The results of this study analyze the correlation between the financial preparation variables and other related factors. Financial preparation is measured using two statements: "I have been preparing financially for retirement," and "I have been aggressively putting money into retirement accounts." Table 4 shows the correlation between these statements and demographic information.

There is a significant correlation between age and financial preparation. Older respondents are more likely to agree they are preparing. Married respondents are more likely to be preparing financially for retirement than single respondents. Higher income for both individual and household is significantly related to financial preparation. This is expected, but as shown previously, overall savings are still relatively low for most of the sample, thus many respondents think they are preparing, where they are not as prepared as they perceive.

Preparing financially for retirement is also significantly negatively correlated with respondents' belief on the importance of social security income in retirement. The respondents who are preparing the most aggressively are less likely to think social security income is important to retirement. The study also showed that only 18% disagreed or strongly disagreed that social security income was important for retirement, thus the majority of respondents are expecting to rely on SSI during retirement.

The survey asked a variety of questions related to investment risk preferences to allow a total risk score to be computed. The respondents with the highest risk score were also the most likely to be preparing financially for retirement. This suggests that those investors who are most willing to take additional risk also the most likely to be investing for the future. Doing a better job at educating educators about investment risk and portfolio management may improve investor's willingness to save more aggressively for retirement.
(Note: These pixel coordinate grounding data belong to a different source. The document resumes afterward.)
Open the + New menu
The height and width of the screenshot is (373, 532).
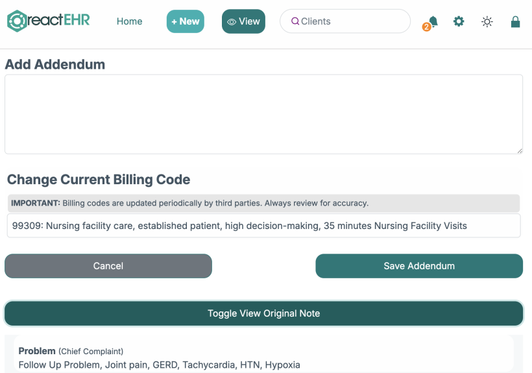click(186, 21)
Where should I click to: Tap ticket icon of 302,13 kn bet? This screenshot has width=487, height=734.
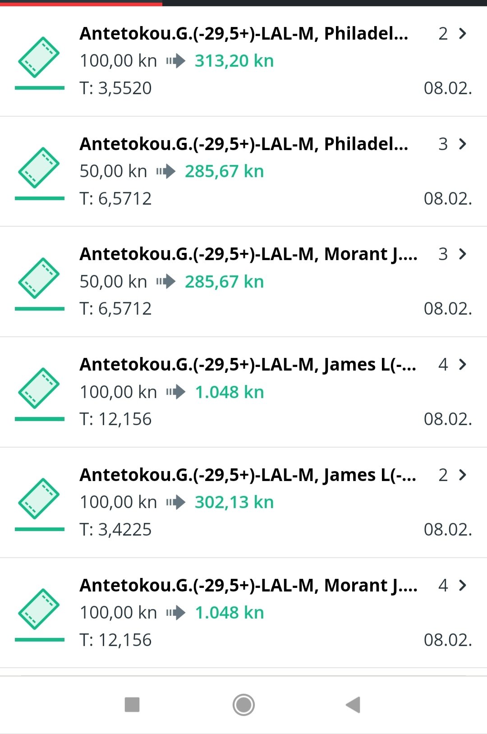point(39,499)
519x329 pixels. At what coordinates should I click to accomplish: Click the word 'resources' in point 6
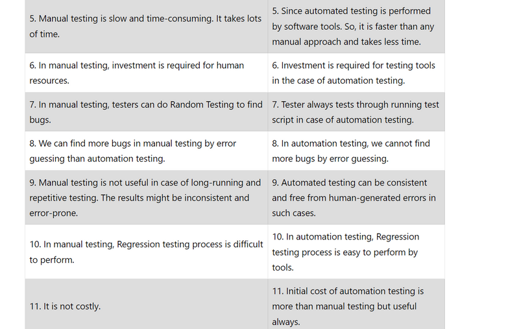[49, 81]
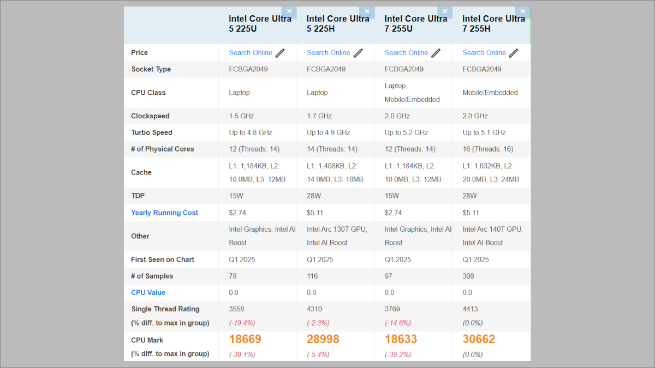Image resolution: width=655 pixels, height=368 pixels.
Task: Click pencil edit icon for Ultra 5 225U price
Action: coord(280,53)
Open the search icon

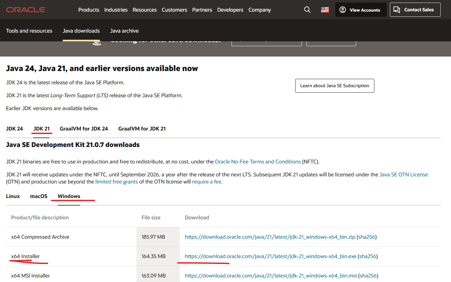(x=307, y=10)
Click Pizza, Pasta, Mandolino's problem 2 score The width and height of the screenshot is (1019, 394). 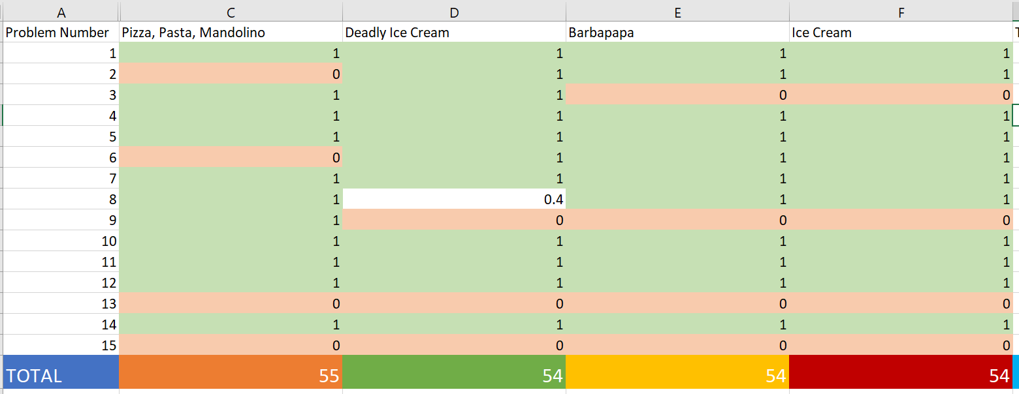[x=231, y=74]
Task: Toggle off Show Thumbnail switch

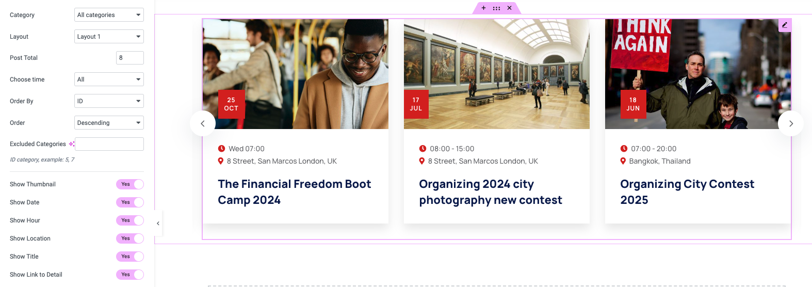Action: point(130,184)
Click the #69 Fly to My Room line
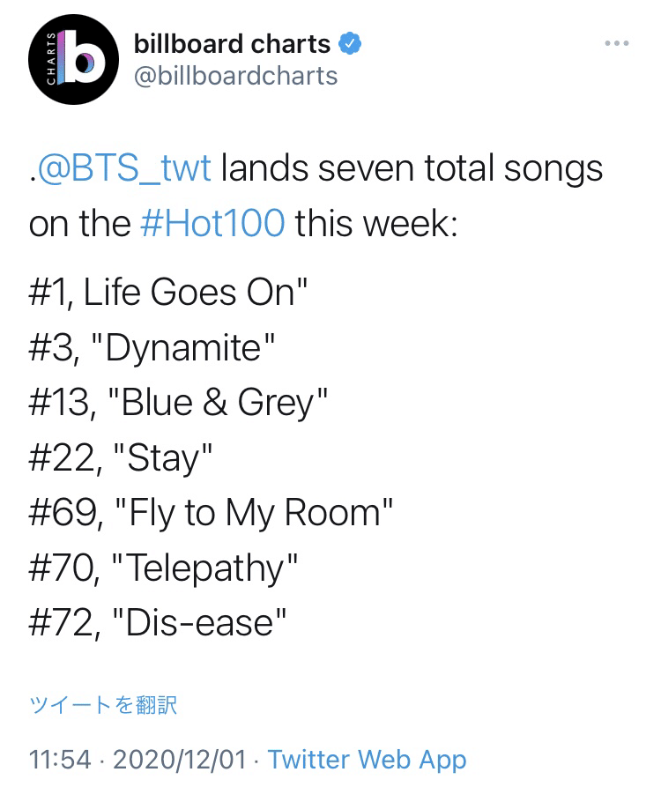661x787 pixels. [211, 513]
The survey also asked about employer matching policies to investigate the relationship to financial preparation for retirement. Results show that there is a significant relationship between being financially prepared with employer match. Automatic enrollment in retirement accounts would likely increase participations rates. Having a default investment option, like a target retirement account, could also help overcome risk concerns and alleviate the uncertainty of having to select from a menu of investment options for those with limited investment knowledge and experience.

This study further analyzes the relationship between financial preparation and actual retirement contributions. Table 6 shows the monthly contribution levels for both individuals and households are significantly positively correlated to financial preparation. Individuals and households with the highest monthly contributions are those who feel the best prepared for retirement and indicate they are more aggressively saving for retirement.
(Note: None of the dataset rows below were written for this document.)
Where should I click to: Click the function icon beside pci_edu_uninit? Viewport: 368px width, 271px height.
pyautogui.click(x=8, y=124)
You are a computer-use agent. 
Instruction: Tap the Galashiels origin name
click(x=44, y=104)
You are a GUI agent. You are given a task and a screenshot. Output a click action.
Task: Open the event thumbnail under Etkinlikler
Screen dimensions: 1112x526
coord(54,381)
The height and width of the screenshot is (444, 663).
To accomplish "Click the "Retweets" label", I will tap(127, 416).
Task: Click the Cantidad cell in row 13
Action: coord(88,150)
Total individual retirement savings and total household retirement savings are also significantly related to financial preparation and aggressively saving. The more that respondents have in retirement accounts, the more likely they are to indicate they are financially prepared and aggressively saving for retirement. Having other investments is also significantly correlated with retirement preparation.

According to the previous Table 3, 49% of respondents are contributing $500 or less per month into an individual retirement account, yet 47% strongly agree they are preparing financially for retirement. Thus the perception of being financially prepared for retirement does not match the actuality. Even though there is a strong relationship between the amount saved and the perception of retirement preparedness, there is still a need for academics to increase monthly contributions and total retirement savings to reduce the reliance on SSI.
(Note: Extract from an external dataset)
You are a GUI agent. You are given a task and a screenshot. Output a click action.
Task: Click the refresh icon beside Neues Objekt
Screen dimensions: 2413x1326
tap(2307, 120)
Each survey response was developed categorically into groups to allow an ANOVA to be computed to determine if there was a difference in mean responses of the variables. The ANOVA contrast variables were financially preparing for retirement and aggressively funding retirement for each of the independent variables (questions). For example, on the question "monthly investment", was there a significant difference in the responses to "financially preparing for retirement" for those in the different monthly investment level categories. See Table 7.

With respect to preparing financially, there was a significant difference between groups based on monthly investment categories and total retirement savings categories. Income, both individual and household, also affected how the respondents answered the question. There was also a significant difference based on income categories. The ANOVA results show that those that are investing more per month and have more saved in their retirement plans indicate they are more financially prepared for retirement (and the reverse, less invested per month, less financially prepared for retirement). Those with higher incomes indicated they were more financially prepared for retirement.

Employer match of retirement savings and those with other investment accounts categories answered the question on financially preparing for retirement significantly differently. Aggressively saving for retirement and the risk profile questions groups also responded to the question on financially preparing significantly differently between groups. Those with employer match, other investment accounts, higher level of aggressively saving, higher levels of risk profiles, all indicate being more financially prepared for retirement.

Interestingly, the results were similar for groupings of aggressively saving for retirement with respect to the variables described above. See Table 8. Thus, those indicating higher levels of investing per month, higher levels of investment in their retirement plan, employer match, all indicate they are saving more aggressively for retirement. The two key variables; preparing financially for retirement and aggressively saving for retirement, both resulted in significant differences between groups for each of these variables (i.e. the groups for aggressively saving for retirement were significantly different for each of the preparing financially groups and vice versa for preparing financially for each of the aggressively saving groups). The ANOVA results verify that those saving more aggressively for retirement indicate they are more financially prepared for retirement and those less prepared are saving less aggressively. The results of the correlation analysis and the ANOVA results provide confirming evidence with respect to financial preparedness, aggressively saving, reported savings per month, and total retirement savings.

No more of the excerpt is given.